Written instruction = Which of the lines below contain the word "This"? Copy each of them out in full.

Data =
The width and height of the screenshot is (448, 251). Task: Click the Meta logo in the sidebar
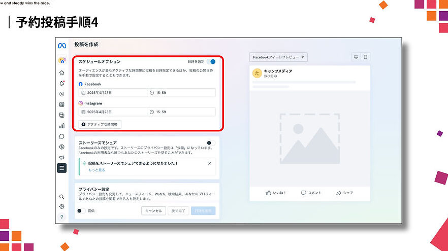point(61,46)
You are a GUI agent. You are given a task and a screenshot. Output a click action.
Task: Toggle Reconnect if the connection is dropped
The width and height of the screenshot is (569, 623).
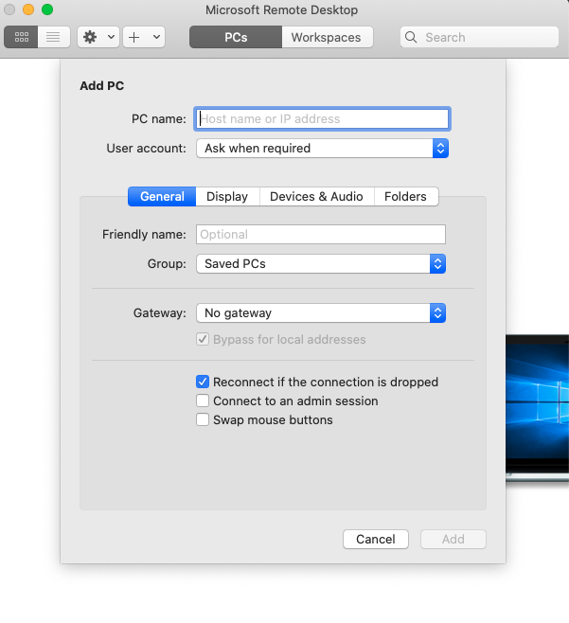[203, 382]
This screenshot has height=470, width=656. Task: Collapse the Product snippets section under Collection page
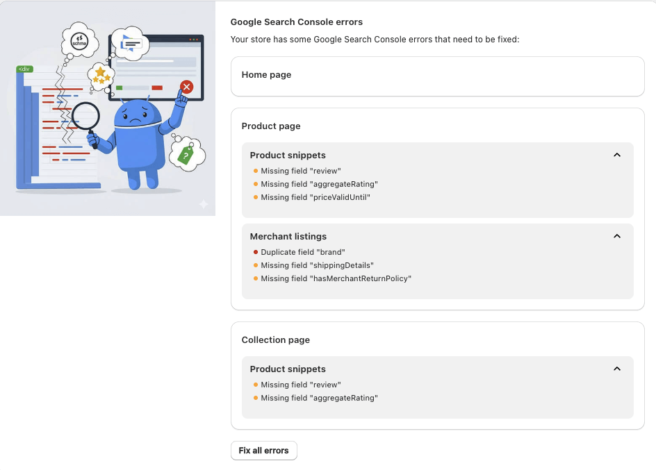(x=616, y=369)
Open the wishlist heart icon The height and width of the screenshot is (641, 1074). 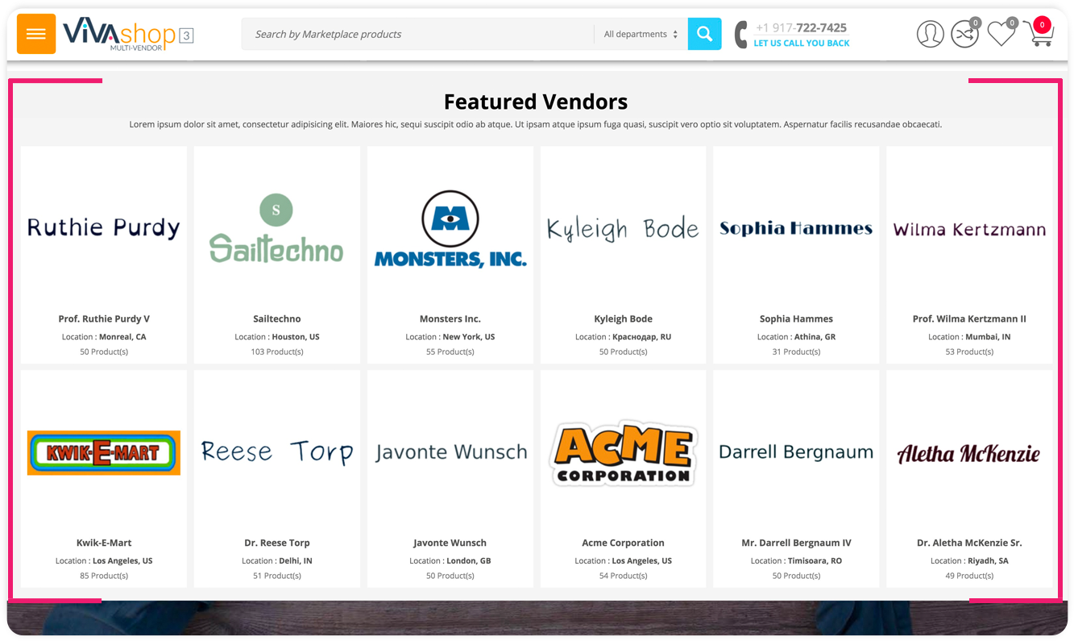pos(1000,34)
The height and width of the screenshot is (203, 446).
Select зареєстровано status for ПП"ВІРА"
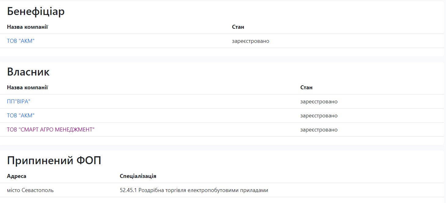coord(319,102)
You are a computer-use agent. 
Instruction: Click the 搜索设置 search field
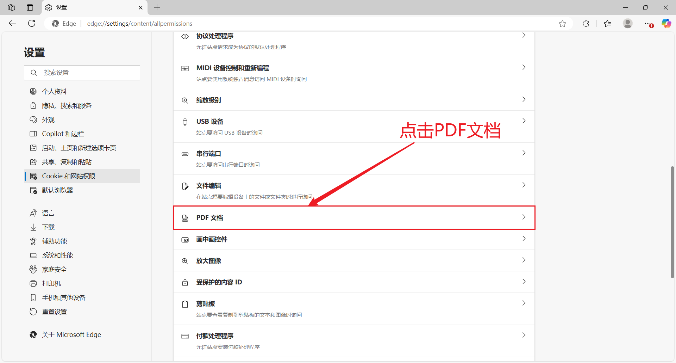coord(82,73)
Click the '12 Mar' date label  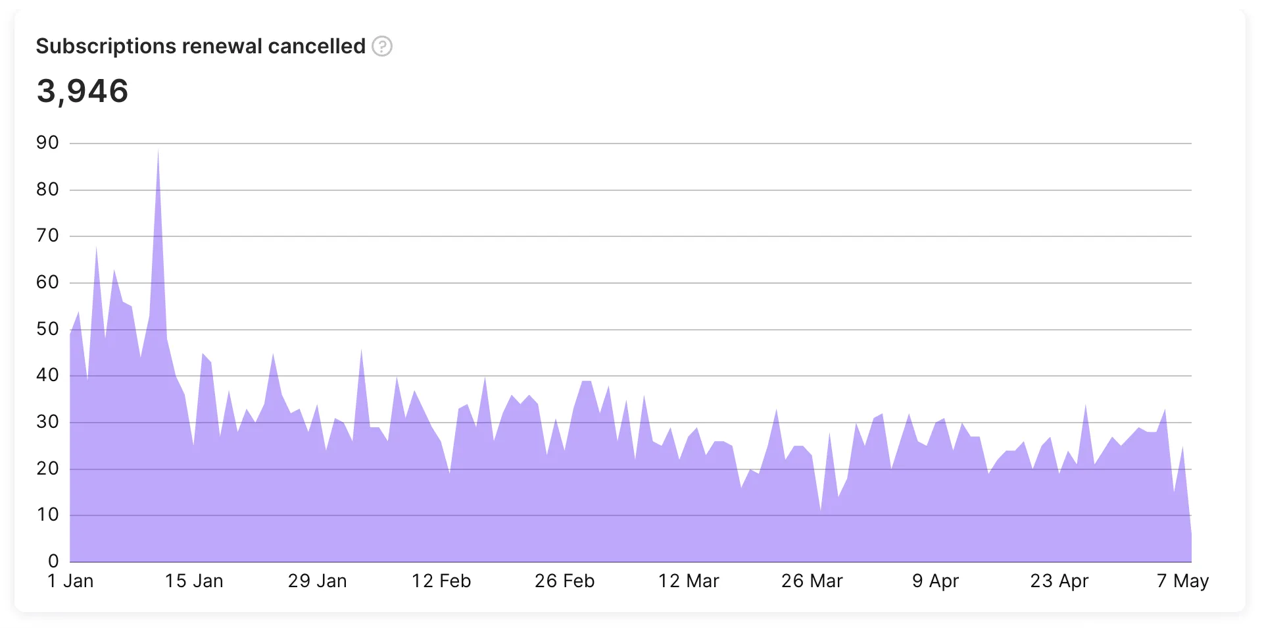(x=689, y=581)
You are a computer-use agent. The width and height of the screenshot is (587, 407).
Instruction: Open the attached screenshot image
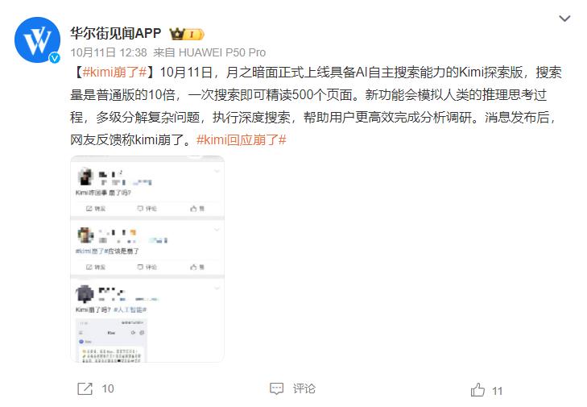point(147,259)
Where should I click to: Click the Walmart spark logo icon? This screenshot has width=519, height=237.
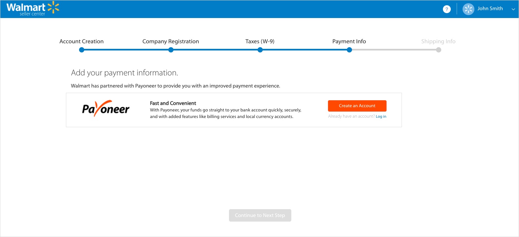click(x=53, y=7)
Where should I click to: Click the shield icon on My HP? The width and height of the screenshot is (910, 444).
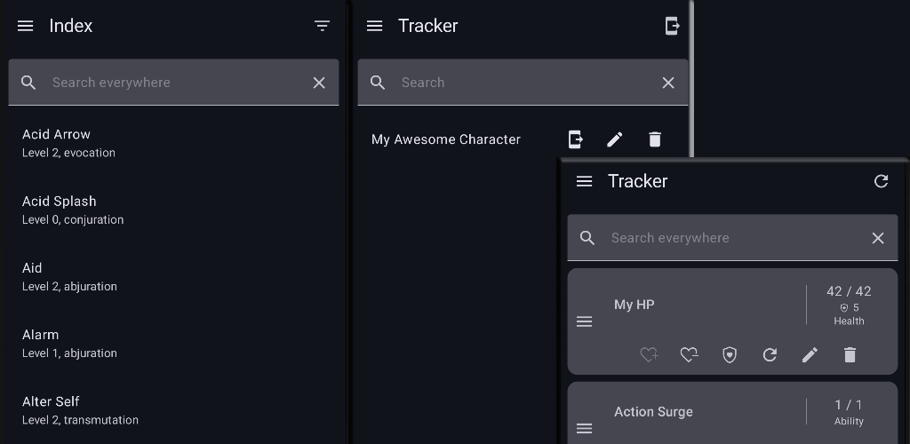point(730,354)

Solution to the problem =
This screenshot has height=470, width=656. Task: Collapse the Product snippets section under Collection page
Where should I click to: Click the Walmart spark logo icon? This screenshot has width=519, height=237.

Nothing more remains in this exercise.